Da muss jeder Griff sitzen, jede Bewegung, jeder Ton. Und die Uniform natürlich auch. Disziplin ist gefragt, Begeisterung und volle Einsatzbereitschaft. 260 junge Band-Leute wollen motiviert und dirigiert werden. Sie kommen aus allen möglichen Fachrichtungen und haben eines gemeinsam: Freude am Musizieren, wenn auch bisweilen in Marschordnung, und Einfügen in ein grosses Ganzes.

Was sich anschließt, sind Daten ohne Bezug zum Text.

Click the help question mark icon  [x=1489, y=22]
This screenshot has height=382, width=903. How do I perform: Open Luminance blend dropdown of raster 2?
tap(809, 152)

"Marching Band", so eine Definition, ist keine Blaskapelle, wie man sie etwa in New Orleans kennt, sondern ein Blasorchester, das zu Musik marschiert und sich formiert. Das Repertoire von Marching Bands besteht aus Popmusik und Blues, Marschmusik und Oldtime Jazz. Von der musikalischen Show-Seite legt die Grossformation aus Virginia nur begrenzt Zeugnis ab. Claude Miller, 1942 in Paris geboren, zeigt nur wenige Szenen von Live-Auftritten (etwa bei dem einheimischen Football-Team), sondern lenkt die Kamera lieber auf die Werkstatt, das heisst auf das Üben und Einstudieren komplizierter Bewegungsabläufe.

Im Zentrum seines Dokumentarfilms stehen jedoch die Ereignisse um den damaligen Präsidentschaftskandidaten Barack Obama. Dazu hat er Studenten und Studentinnen der University of Virginia (UVA) und der Virginia State University (VSU), einem traditionellen African-American College in Charlottesville, befragt - 70 Tage vor der Wahl bis zum entscheidenden Wahltag am 4. November 2008.

Sie alle, überwiegend Schwarze, werden vom Obama-Fieber gepackt. Für sie ist Obama Hoffnungsträger, zugleich der Mann für Wandlung und Veränderung. Sie spüren und sagen es auch, dass dieser Mann der USA die Wende bringen kann. Das gipfelt in einer Siegeseuphorie am entscheidenden Tag: "Der erste schwarze US-Präsident - und ich habe ihn gewählt!", jubelt eine junge Frau.

Trotz kleiner Durchhänger gelingt es Miller, das Interesse bis zum Wahl-Showdown wach zu halten. Eingeteilt in sechs Kapitel mündet das authentische Zeitdokument in emotioneller Entladung. Über die jungen Leute erfährt man wenig, wohl aber über die Stimmung um die Kandidatur Obamas, die Hoffnungen, die er ausgelöst hat, und die Begeisterung um seine Person, wie sie hierzulande wohl undenkbar wäre.